3. The power of innocence
Some people believe that we’re all born with the ability to connect with the other side because we haven’t been conditioned to ignore what society deems impossible. As we grow up, we become more cynical (exhibit A: this writer) and that ability fades.
How families choose to deal with their kids’ sightings of scary or otherwise spirits is totally a personal thing. It is unnerving, to say the least, to hear that your baby is seeing dead people and you can’t give that spirit a swift kick to the face and send them on their way when they are hanging around in the kitchen while you slap some cheese on a toasted sandwich.
It also leaves you feeling powerless because this is something that you can’t see or control. You might want to get the house blessed to be rid of any form of non-living being and on more than one occasion, I have wanted to start hyperventilating and tell her it isn’t real and not to worry about it, but I know that will only cause an issue where there isn’t one to start with.
I have settled into the curiosity approach and then lost my shit later on, when I process it all out of her eye and ear-shot. I listen to my daughter and ask her questions about what the person looked like and what they said or did to make sure she isn’t getting upset or scared by it. So far, so good.
Now, I’ve just got to get her to tune in on her future predicting abilities to tell me the winning Lotto numbers! She has already been able to tell us that she was excited to sleep in the “black beds” at her nanna’s house while we were driving to the city. It turned out that my mum had just brought new bed frames for the kids’ mattresses as a surprise for the sleepover they were having – they were black iron frames.
A few months later, we went to the beach and on her way back from a toilet stop, my daughter pulled out her handphone (the thumb and pinkie kind) and “spoke” to one of her lifelong (and real-life) friends, saying she should come to play at the beach. Then who should then wander over as soon as we settled down in front of the park?
I might need to start embracing the paranormal, as this looks like it will become part of our lives, at least until she reaches the age of 11 when some experts say these areas of the brain start to shut down.

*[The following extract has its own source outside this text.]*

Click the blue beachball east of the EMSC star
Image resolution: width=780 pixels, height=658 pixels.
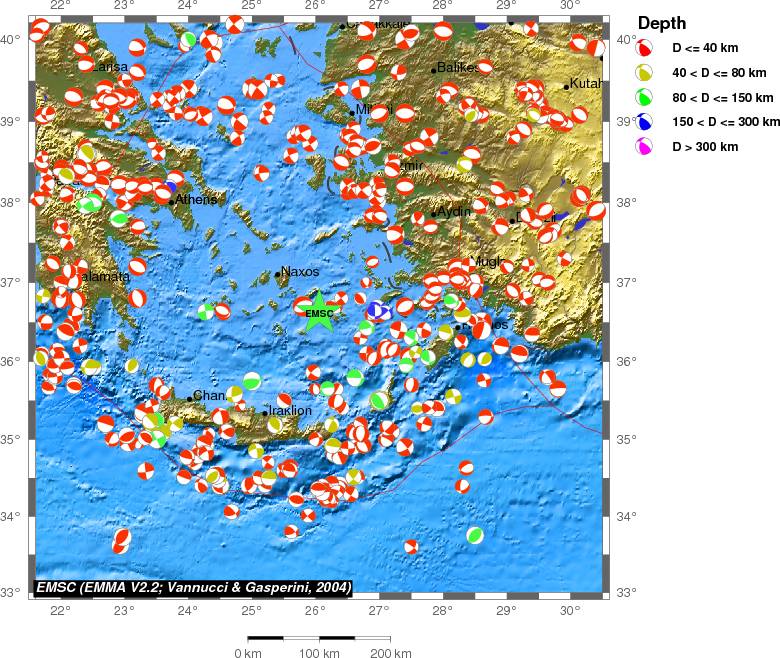[377, 310]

The good news is that these experts believe ghosts will show themselves more frequently if they’re being acknowledged. So, if you aren’t a believer in holy water being a cure-all for occasions like this, you can simply try playing more with your kid and reading them to sleep at night. The theory is, if you keep them focused on the world of the living, they will be less likely to focus on the used-to-be or yet-to-be living.